Como mais da metade dos salários hoje tem reajuste abaixo da inflação, é
previsível que haja uma grande pressão por cancelamentos.
As empresas de planos de saúde sempre
tiveram poder de pressão sobre o Congresso, mas as mudanças nas regras do
financiamento da política impactou o jogo. Um parlamentar com estreito
relacionamento com essas empresas diz que um projeto como este dificilmente
teria andamento na época em que o financiamento privado era permitido.

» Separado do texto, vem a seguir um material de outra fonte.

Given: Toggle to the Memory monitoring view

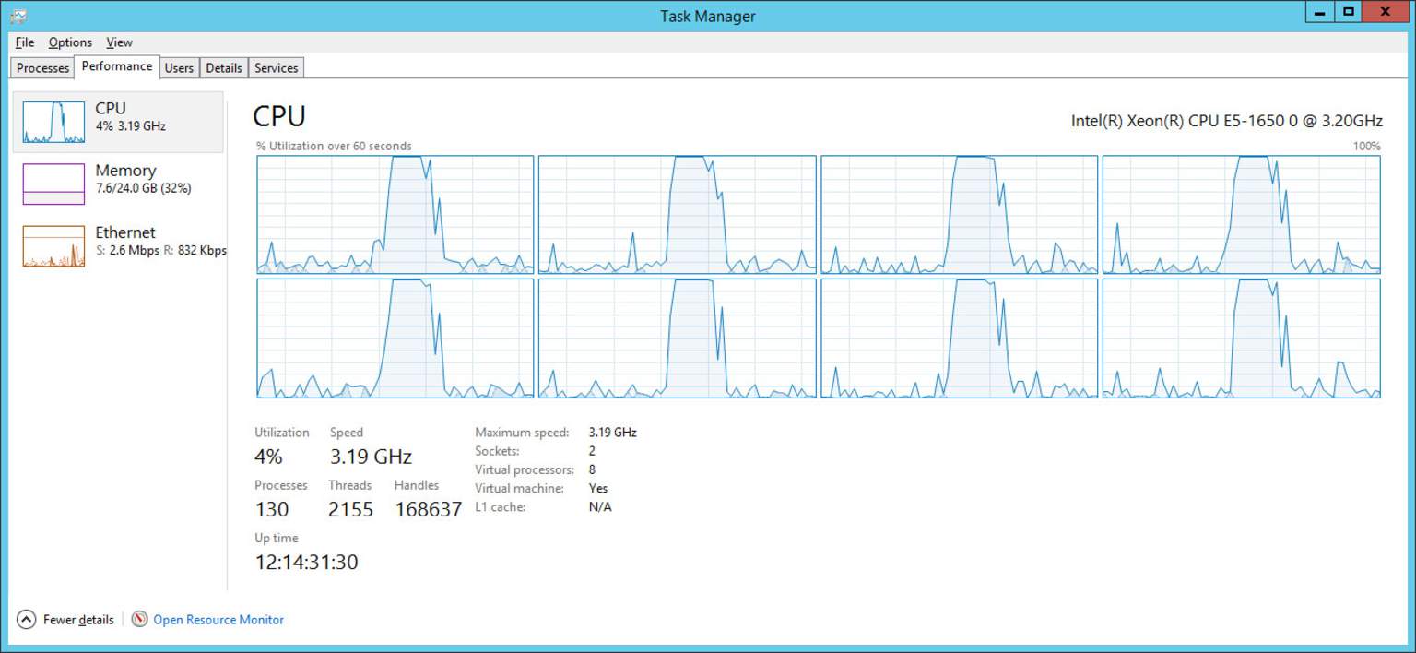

A MP da Eletrobras demonstrou que essa
proibição não impediu que os lobbies das termelétricas avançasse. Mesmo nesse
setor, porém, ainda há parlamentares que não conseguiram transformar em espécie
os valores acordados, dado o estreitamento dos controles sobre as movimentações
financeiras. Com as empresas de plano de saúde a situação é mais restritiva
porque, como uma grande parte delas tem capital aberto em bolsa, a governança
dificulta a “lavagem” de eventuais acertos parlamentares.
Com isso, a saída se deslocou para a
compensação do erário a ser buscada tanto para o setor público quanto para o
privado. Entre as propostas surgidas estão o aumento de 3,5% na Contribuição
Financeira sobre a Exploração Mineral (CFEM). A ideia de acabar com a isenção
do ICMS sobre exportações esbarra na resistência a exportar imposto.
Para o setor privado, a ideia mais madura a
circular pelo Senado é a da desoneração da folha de pagamentos das
instituições. A medida, porém, enfrenta a resistência das entidades
filantrópicas, que já não recolhem impostos sobre a folha. O custo dessas
instituições, com a extensão do benefício para os hospitais privados,
equipararia os custos e colocaria em questão a viabilidade do serviço prestado
pelas entidades filantrópicas.
Ao longo da tramitação, na Câmara, não faltou quem propusesse tirar o financiamento do piso nacional da enfermagem das emendas de relator, o chamado “Orçamento secreto”, ou do fundão eleitoral de R$ 5 bilhões. As propostas não ecoaram e a bola do impasse hoje está com o Senado, Casa por onde começou a tramitar e para a qual voltou.